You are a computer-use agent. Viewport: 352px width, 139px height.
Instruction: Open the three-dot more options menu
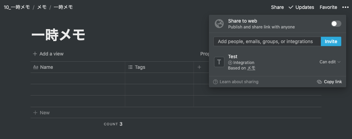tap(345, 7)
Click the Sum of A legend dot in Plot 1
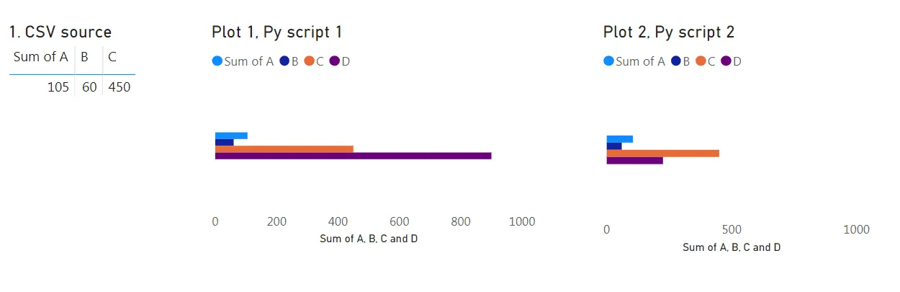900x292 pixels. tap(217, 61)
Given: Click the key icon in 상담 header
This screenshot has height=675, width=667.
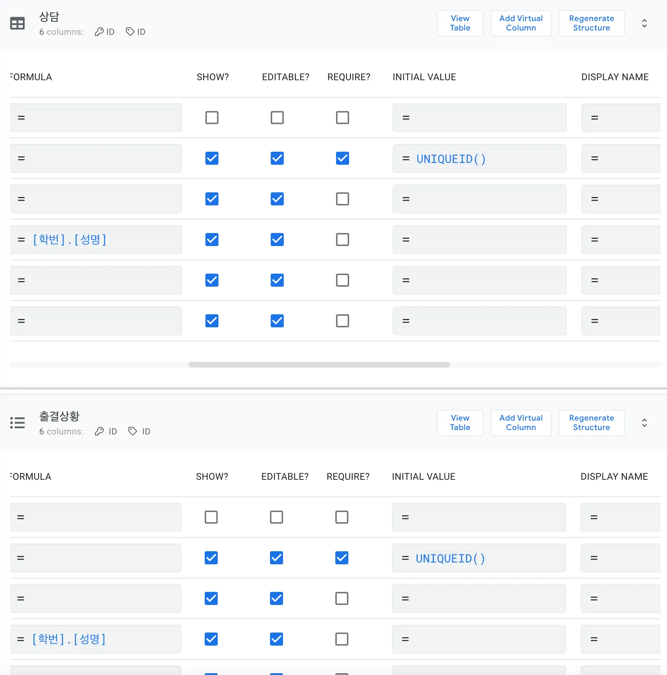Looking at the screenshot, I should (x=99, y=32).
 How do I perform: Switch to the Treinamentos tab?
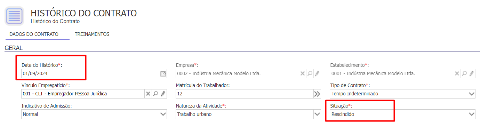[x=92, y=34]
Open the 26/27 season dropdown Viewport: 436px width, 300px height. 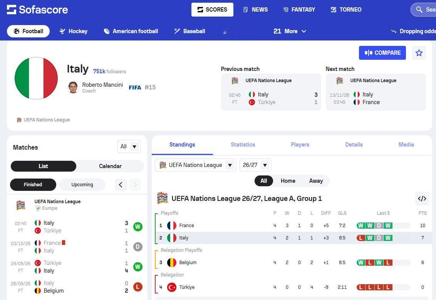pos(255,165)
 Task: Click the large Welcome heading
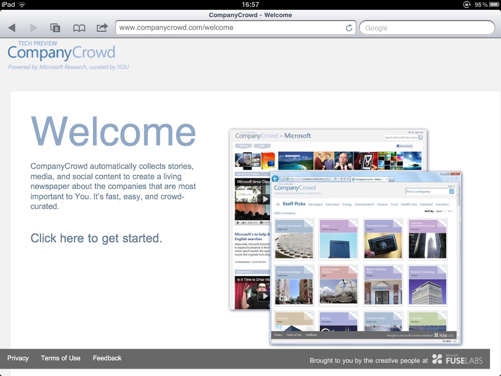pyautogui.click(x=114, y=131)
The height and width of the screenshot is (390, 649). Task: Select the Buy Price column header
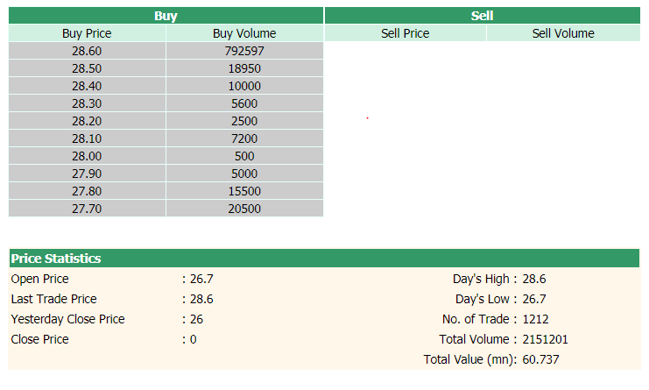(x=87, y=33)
_ _ _ _ _
Only the lines from the one containing "The height and" through the last line of the entries, both included, should be repeated exactly, and the pictures should be left out.

ANSWER SECTION:
The height and width of the screenshot is (390, 649). Task: Select the Buy Price column header
(x=87, y=33)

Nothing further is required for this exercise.